Learn about how a system can crash, socket limitation under heavy requests, ethernet, and long responses leading users to retry.

System crash

In the old days of mainframes in glass houses, we could predict what the workload looked like from day to day. Operators would measure how many MIPS (millions of instructions per second) a given job needed. Those days are long gone. Most of our services are either directly or indirectly exposed to the entire world’s population.

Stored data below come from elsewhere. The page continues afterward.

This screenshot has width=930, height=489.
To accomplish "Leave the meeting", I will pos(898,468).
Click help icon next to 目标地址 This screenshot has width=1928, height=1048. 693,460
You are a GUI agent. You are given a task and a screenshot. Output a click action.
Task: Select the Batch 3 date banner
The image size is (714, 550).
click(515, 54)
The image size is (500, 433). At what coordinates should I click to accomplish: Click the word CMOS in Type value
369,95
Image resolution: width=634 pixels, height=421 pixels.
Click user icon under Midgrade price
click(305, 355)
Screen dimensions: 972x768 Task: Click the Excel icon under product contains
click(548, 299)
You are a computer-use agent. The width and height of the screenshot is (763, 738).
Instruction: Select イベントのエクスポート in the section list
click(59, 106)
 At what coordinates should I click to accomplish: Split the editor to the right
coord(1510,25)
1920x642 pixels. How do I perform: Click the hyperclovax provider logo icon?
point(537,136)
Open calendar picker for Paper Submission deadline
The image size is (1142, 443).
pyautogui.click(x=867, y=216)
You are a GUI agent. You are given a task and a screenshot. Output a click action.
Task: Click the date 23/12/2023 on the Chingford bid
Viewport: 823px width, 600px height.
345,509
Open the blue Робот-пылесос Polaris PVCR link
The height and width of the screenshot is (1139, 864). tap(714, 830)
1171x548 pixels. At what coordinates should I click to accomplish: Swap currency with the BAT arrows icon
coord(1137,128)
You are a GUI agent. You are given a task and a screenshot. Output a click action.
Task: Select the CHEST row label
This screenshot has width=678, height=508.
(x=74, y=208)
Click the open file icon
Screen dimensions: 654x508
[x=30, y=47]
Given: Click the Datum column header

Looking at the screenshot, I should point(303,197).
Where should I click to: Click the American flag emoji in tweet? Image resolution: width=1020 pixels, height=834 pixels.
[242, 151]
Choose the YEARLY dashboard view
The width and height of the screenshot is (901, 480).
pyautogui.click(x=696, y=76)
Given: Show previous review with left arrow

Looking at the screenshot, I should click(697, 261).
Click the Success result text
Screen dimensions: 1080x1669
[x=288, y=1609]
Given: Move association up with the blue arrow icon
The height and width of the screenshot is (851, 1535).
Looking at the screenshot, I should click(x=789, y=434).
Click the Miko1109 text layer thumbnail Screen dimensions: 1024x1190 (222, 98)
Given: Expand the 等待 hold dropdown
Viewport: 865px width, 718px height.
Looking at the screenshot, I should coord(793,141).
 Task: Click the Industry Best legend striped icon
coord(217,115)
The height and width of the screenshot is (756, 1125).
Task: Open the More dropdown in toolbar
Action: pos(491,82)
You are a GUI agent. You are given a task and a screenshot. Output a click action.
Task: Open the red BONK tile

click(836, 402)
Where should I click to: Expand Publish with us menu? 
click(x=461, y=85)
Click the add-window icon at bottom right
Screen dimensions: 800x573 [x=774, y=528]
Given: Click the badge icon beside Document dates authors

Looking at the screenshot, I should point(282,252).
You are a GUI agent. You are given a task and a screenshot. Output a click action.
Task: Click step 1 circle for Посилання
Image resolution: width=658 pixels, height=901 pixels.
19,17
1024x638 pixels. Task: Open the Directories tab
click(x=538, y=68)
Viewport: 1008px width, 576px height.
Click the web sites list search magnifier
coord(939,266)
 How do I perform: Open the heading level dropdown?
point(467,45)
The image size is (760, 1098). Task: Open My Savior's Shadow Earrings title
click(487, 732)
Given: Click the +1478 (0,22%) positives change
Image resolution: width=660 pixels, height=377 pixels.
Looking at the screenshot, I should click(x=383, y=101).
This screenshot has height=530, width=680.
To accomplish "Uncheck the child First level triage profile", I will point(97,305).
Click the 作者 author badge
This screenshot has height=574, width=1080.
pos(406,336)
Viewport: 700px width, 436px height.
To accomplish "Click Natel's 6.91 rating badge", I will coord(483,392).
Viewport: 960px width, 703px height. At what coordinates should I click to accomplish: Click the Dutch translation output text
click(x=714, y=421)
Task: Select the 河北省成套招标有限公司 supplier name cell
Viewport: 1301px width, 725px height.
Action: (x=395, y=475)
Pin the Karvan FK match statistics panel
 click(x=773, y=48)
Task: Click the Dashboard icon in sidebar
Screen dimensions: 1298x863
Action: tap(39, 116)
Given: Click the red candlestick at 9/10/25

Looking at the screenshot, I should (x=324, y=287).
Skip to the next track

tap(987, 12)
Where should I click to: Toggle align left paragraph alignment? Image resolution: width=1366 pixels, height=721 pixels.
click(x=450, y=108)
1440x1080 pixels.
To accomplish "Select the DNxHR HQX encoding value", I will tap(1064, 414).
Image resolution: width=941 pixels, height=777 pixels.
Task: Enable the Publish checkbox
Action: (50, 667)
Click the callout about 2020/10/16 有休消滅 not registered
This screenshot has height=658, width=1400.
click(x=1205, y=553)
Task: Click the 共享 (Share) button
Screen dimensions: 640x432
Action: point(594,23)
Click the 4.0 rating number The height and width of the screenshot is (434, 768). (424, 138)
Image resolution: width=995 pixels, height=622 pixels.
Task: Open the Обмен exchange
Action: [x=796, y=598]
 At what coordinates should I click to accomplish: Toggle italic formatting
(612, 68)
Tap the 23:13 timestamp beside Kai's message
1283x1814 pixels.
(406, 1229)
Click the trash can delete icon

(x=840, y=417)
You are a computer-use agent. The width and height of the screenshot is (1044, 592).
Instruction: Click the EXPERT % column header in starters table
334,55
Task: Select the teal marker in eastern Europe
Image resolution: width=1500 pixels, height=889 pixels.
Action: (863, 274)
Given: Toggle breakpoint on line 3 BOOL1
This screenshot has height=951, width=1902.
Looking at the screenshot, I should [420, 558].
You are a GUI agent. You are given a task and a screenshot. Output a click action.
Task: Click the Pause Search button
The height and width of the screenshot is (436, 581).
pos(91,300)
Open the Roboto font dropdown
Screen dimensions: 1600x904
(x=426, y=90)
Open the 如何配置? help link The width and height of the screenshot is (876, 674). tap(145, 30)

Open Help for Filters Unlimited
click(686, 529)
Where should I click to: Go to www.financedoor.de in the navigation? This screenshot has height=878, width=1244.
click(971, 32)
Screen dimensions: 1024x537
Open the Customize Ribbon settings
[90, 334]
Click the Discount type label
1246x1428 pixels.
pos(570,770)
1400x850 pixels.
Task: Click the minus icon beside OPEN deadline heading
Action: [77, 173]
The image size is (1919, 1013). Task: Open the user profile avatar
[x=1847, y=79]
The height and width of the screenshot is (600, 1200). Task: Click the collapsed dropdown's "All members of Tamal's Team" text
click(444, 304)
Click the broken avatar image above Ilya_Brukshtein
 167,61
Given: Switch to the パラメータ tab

Our daily reality is this: the world can crush our systems at any time. There’s no natural protection. We have to build it. There are two basic strategies: either refuse work or scale out. For the moment, we’ll consider when, where, and how to refuse work.

How systems fail

Every failing system starts with a queue backing up somewhere. When thinking about request/reply workload, we need to consider the resources being consumed and the queues to get access to those resources. That’ll let us decide where to cut off new requests. Each request obviously consumes a socket on each tier it passes through. While the request is active on an instance, that instance has one fewer ephemeral socket available for new requests. In fact, that socket is consumed for a little while after the request completes. (See TIME_WAIT and the Bogons).

Sockets limitation

There’s a relationship between the number of sockets available and the number of requests per second our service can handle. That relationship depends on the duration of the requests. (They are related via “Little’s law” 5^{5}). The faster oour service retires requests, the more throughput it can handle. But we’re talking about systems under high levels of load. It’s natural to expect our service to slow down under heavy load, but that means fewer and fewer sockets are available to receive requests exactly when the most requests are coming in. We call that “going nonlinear,” and we don’t mean it in a good way.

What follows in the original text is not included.